Une fois de plus épaulé par son fidèle comparse, Félix-Antoine Leroux (alias DJ Horg), le rappeur abitibien accouche d’un album à la réalisation soignée, aux grooves funky diablement efficaces et aux arrangements encore plus recherchés. « J’ai énormément appris depuis le dernier album. Ayant eu la chance de travailler comme réalisateur sur les projets des gens de mon label, j’ai pris de l’expérience. Je m’étais fixé des attentes et des objectifs précis pour ce disque. En ce qui concerne la réalisation, la production et la prise de son, je souhaitais sentir une évolution évidente. C’était primordial d’aller de l’avant et de faire tout ce dont j’avais envie. Ayant réalisé d’autres albums, je savais précisément ce que je souhaitais et ce que je ne souhaitais pas, » estime-t-il.

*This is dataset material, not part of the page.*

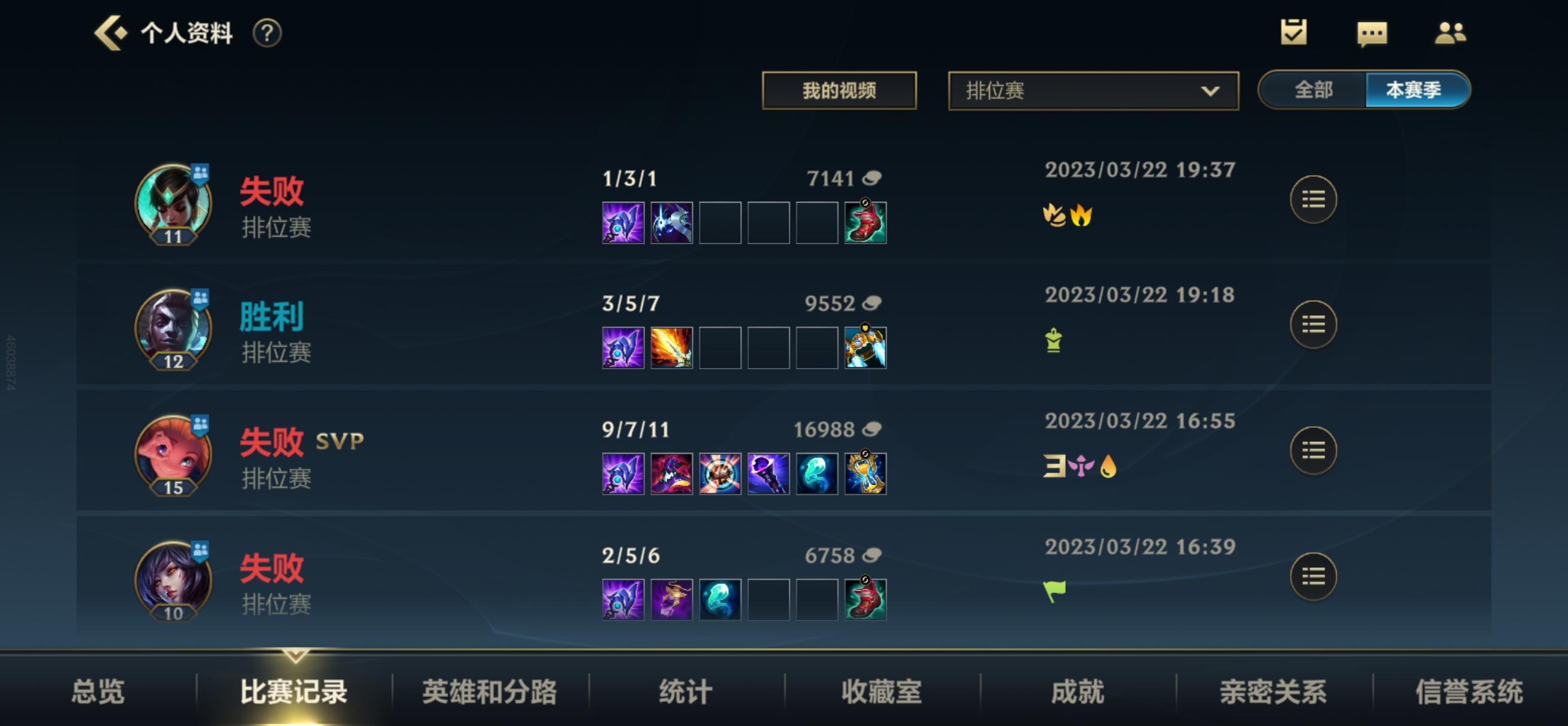Open the 统计 tab
1568x726 pixels.
[x=686, y=692]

Poète du quotidien, Anodajay signe des textes incisifs et plus personnels que jamais sur ET7ERA. « Je ne cherche jamais trop loin pourtant. J’ai une nécessité de dire les vraies choses, sans détour. On rappe ce qu’on est dans le fond, et moi, je rappe sur ce qui m’entoure. C’est mon état d’âme que je mets sur papier. L’évolution de mon label, l’arrivée de mes enfants, tout ça a modifié ma perception de la vie et de l’industrie musicale. Je ne suis plus un être centré sur lui-même. Tant au niveau familial qu’artistique. Ça a aussi modifié ma façon de composer. Aujourd’hui, j’aime mieux écrire des textes sur de la musique que le contraire, » explique-t-il.

Petit label devenu grand

Fondateur de l’étiquette 7ième Ciel en 2003, Jolin souhaitait ainsi faire les choses à sa manière, éviter toute concession et, surtout, ne pas dépendre des autres pour avancer, la tête haute. Aujourd’hui, le jeune homme est heureux d’avoir osé. « En 2002, je préparais mon premier album (Premier VII) et je magasinais les maisons de disques à Montréal. À l’époque, la cote du hip-hop avait dramatiquement chuté. C’était après le règne de Dubmatique. De plus, le hip-hop est un mouvement urbain et j’étais un rappeur de Rouyn-Noranda. Disons que ça ne m’aidait pas. Je voyais que les choses n’avançaient pas à mon goût et je ne voulais pas attendre après les autres. C’est à ce moment que l’idée de fonder un label m’est venue. J’ai voulu apprendre sur le tas et c’est précisément ce que j’ai fait. Ça m’a permis de toucher à tout : de la mise en marché jusqu’à la production, » raconte-t-il, fièrement.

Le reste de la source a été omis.